Bulloch called the decision to lay off a shop steward retaliation. 

“The shop steward is an outspoken advocate for improving working conditions, but also an incredible producer with no disciplinary marks and excellent performance throughout his time at StoryCorps,” Bulloch said.

“The Union is demanding that management not move forward with the layoffs and instead negotiate in good faith, and refrain from retaliating against union leaders,” Bulloch said.

In a follow-up email to Current, Clark said that the layoffs “took place in complete accordance with the collective bargaining agreement.” She said the agreement allows for management to give notice of layoffs or to pay affected employees if notice isn’t given. 

“StoryCorps paid Union employees for 45 days in lieu of notice, in addition to severance calculated for years of service and medical coverage stipulated in their benefits package,” Clark said. 

When asked about the allegation that laying off a shop steward amounted to retaliation, Clark said that “decisions on the layoffs were carefully made giving primary consideration for StoryCorps’ business needs to continue as a viable organization.”

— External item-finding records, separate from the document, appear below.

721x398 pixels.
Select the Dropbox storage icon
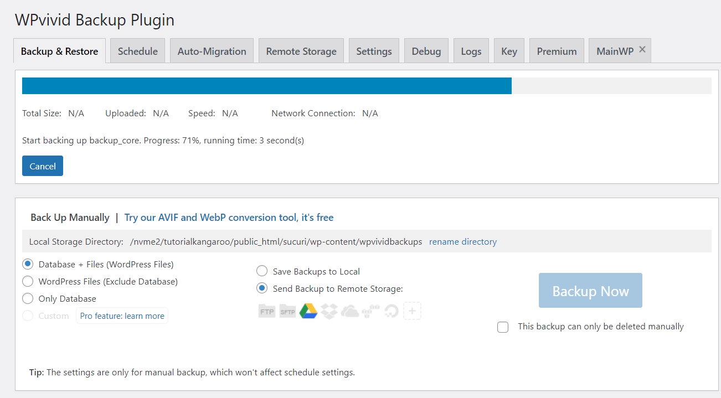[329, 311]
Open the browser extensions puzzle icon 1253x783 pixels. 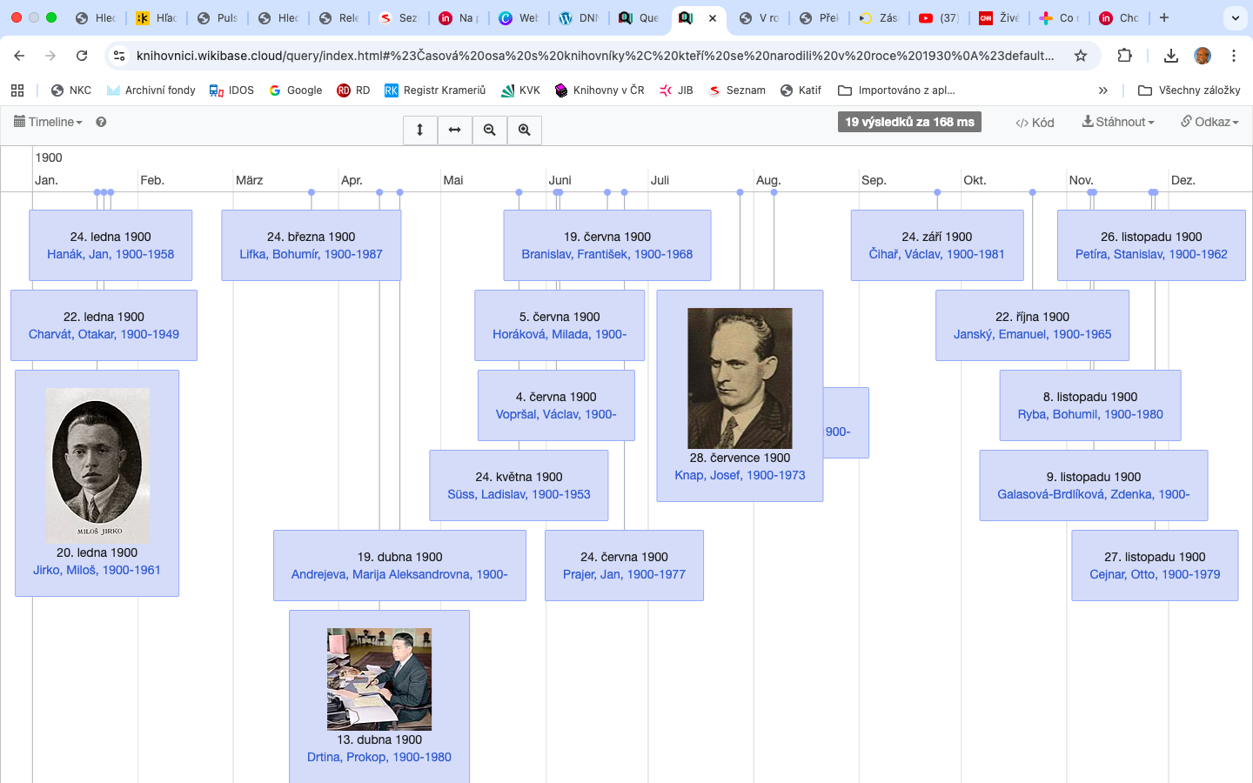pyautogui.click(x=1125, y=56)
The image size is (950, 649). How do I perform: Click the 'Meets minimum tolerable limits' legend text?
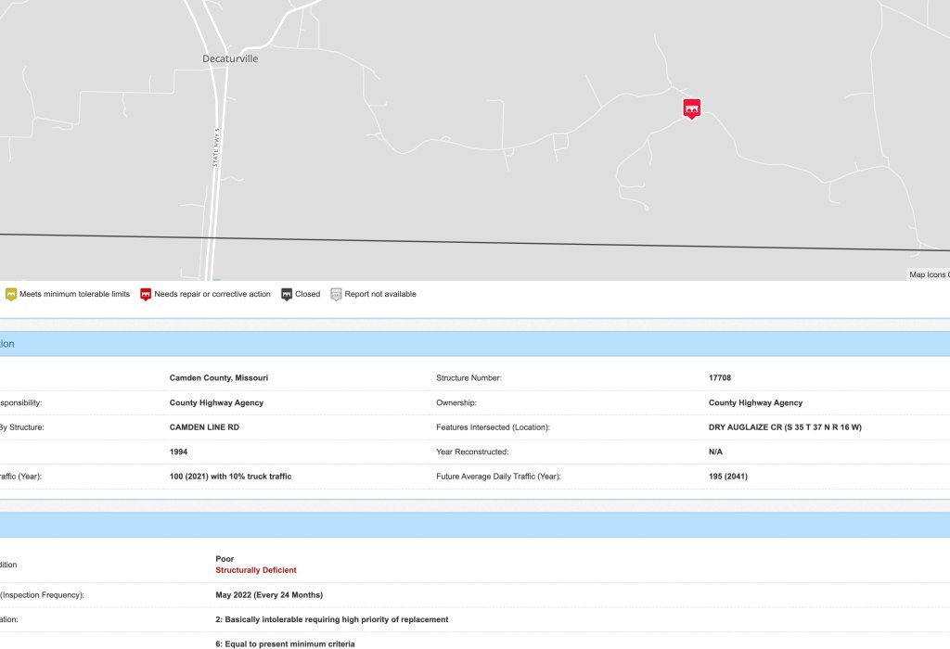pyautogui.click(x=74, y=294)

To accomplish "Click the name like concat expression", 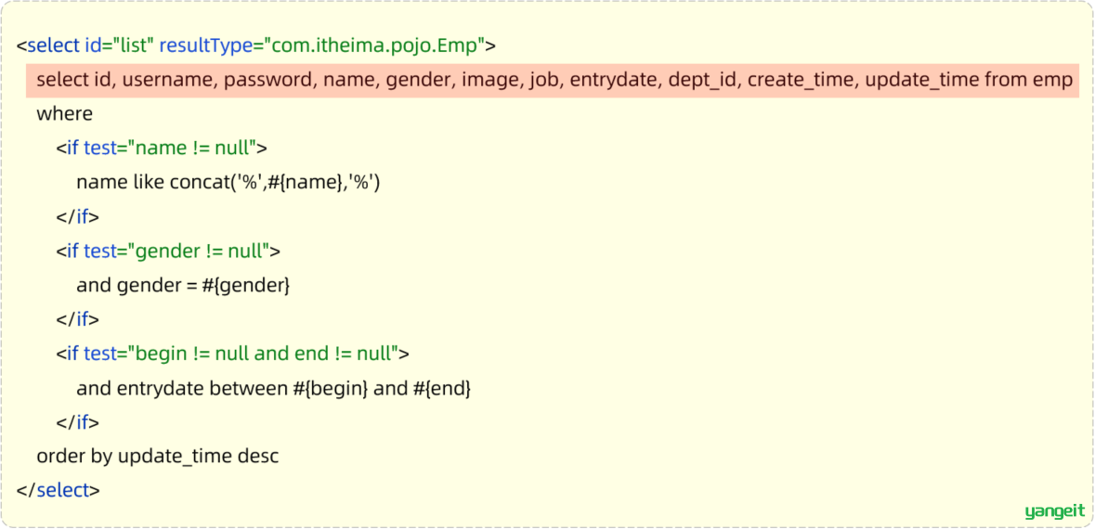I will (228, 183).
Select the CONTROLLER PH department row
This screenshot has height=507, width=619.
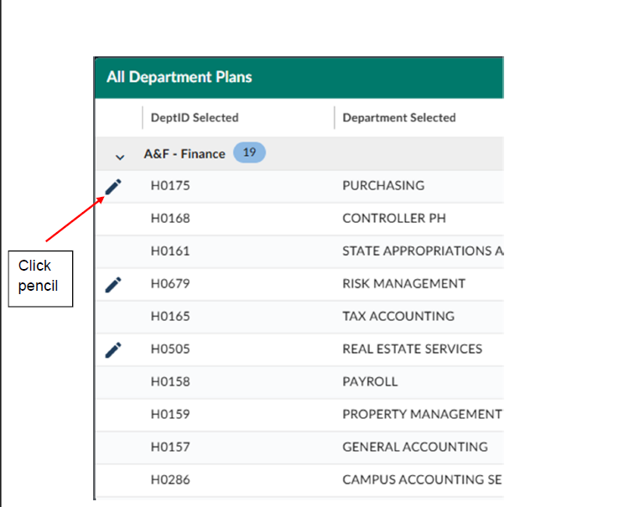click(394, 219)
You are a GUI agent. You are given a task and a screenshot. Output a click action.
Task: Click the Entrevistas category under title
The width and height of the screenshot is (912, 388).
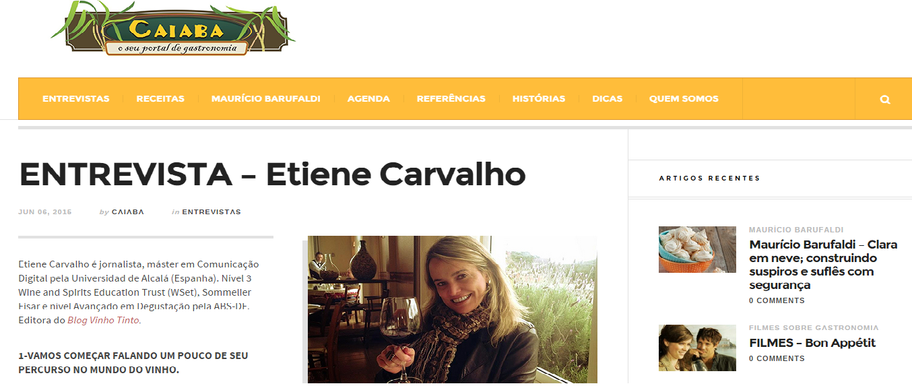click(x=211, y=212)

She acknowledged a delay in notifying two staffers about their being laid off, “but both received a personal call and had a discussion with Human Resources by end of day Tuesday,” she said. 

This story has been updated to include comments from Bulloch and Clark’s response.

2 thoughts on “StoryCorps lays off nine employees 

  1. so many nonprofits of this size get caught in a starvation cycle, unable to tap adequate fundraising to cover overhead and plan for growth. And our society is shifting away from supporting nonprofit organizations – the boomers tuck their $ into Donor Advised Funds that languish for years and the younger generations have little disposable income to make up the difference.